Thursday, August 2, 2012

It's Not Easy Being Green

This week my favorite bakery closed down and I was a little preoccupied with the last worthy chocolate cream pie to ever touch my lips. (I know, a little melodramatic).

Now that I have indulged, I am back on track and ready to tackle my next CSA challenge. While there was no whipped cream hiding underneath the veggies, there definitely were a few surprises that I didn't expect.
The first one was Purslane and if you've never heard of it, you are not alone. You MUST click here to see the nutritional benefits of this "gourmet weed". 
 
The Vitamin A and Omega 3 content will blow you away!
 You can saute it or use in a salad but just be sure not to cook it at high temps to avoid ruining its precious nutritional content.

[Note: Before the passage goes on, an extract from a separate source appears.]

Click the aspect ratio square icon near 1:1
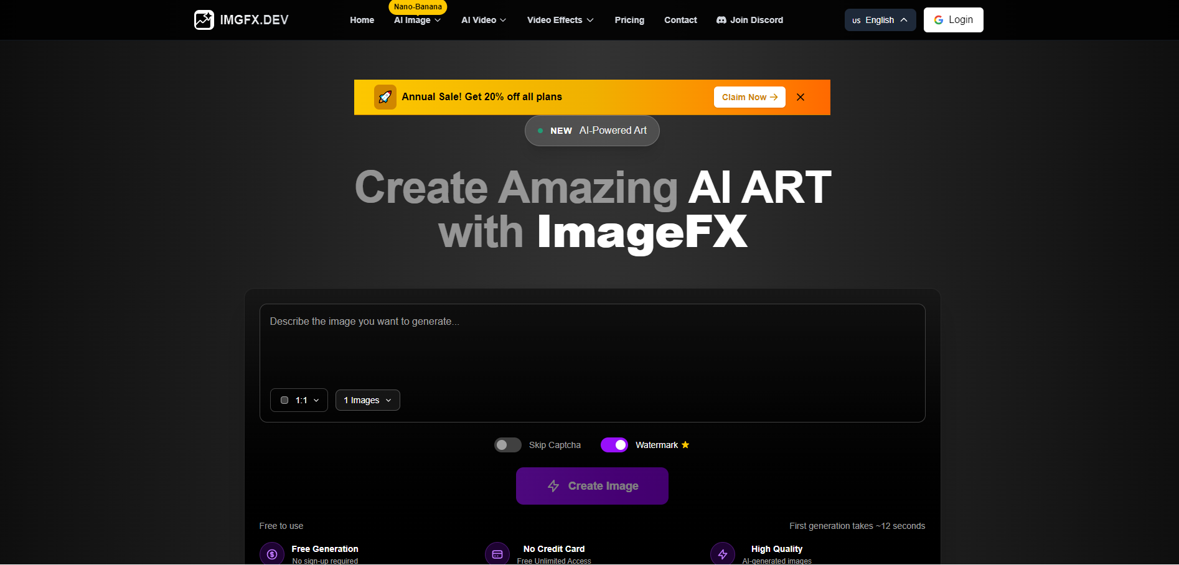1179x565 pixels. (x=284, y=400)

Next in my mystery box was green tomatoes. Now, some people feel the need to resuscitate these to the color of red, but I accept them for who they are. (There are some tomatoes that are not destined for a Good Gravy. But you certainly can try.)  Click here for tips on how to ripen them.

If you're like me, and accept all green tomatoes "as is", then read on:
For a fried green tomato recipe even Jessica Tandy would love,  click here.


And for a great remoulade sauce to dip them in, click here.  For additional tips on how to eat them click here.

But if you'd like to know what was on every Thanksgiving and Christmas spread in my house growing up, it was Grampa Rico's Pickled Tomatoes.  I was nuts about these as a kid and loved eating them right out of the jar. 

If you are afraid to tackle anything pickled, fear not. It's very easy.


First, sterilize your jars and click here to see how. Next, wash your green tomatoes and cut up into wedges. Add them to the jar(s). You can also add a few whole cloves of garlic to the mix.

By the quart:
Boil 1 cup water and 1 TBS salt. Let it cool. Add the liquid to the jar of tomatoes. Fill the rest of the jar with white vinegar. Add 1 tsp of pickling spices (sold in the spice section, Job Lot 99 cents!) to the jar and cover tightly.
Let the jars sit for 3-5 weeks on shelf in a cool area.
Add these to your salad or antipasto. Store in fridge after opening.

Also included in my CSA box this week: Eggplant, yellow squash, cherry tomatoes, sweet corn, and long hot green peppers. More recipes to come. Please share what you are doing with your goodies this week. I'd love to know!

1 comment:

Debbie Turner said...

It all looks good to me, Becky! I didn't even know about the gravy. Enlightenment!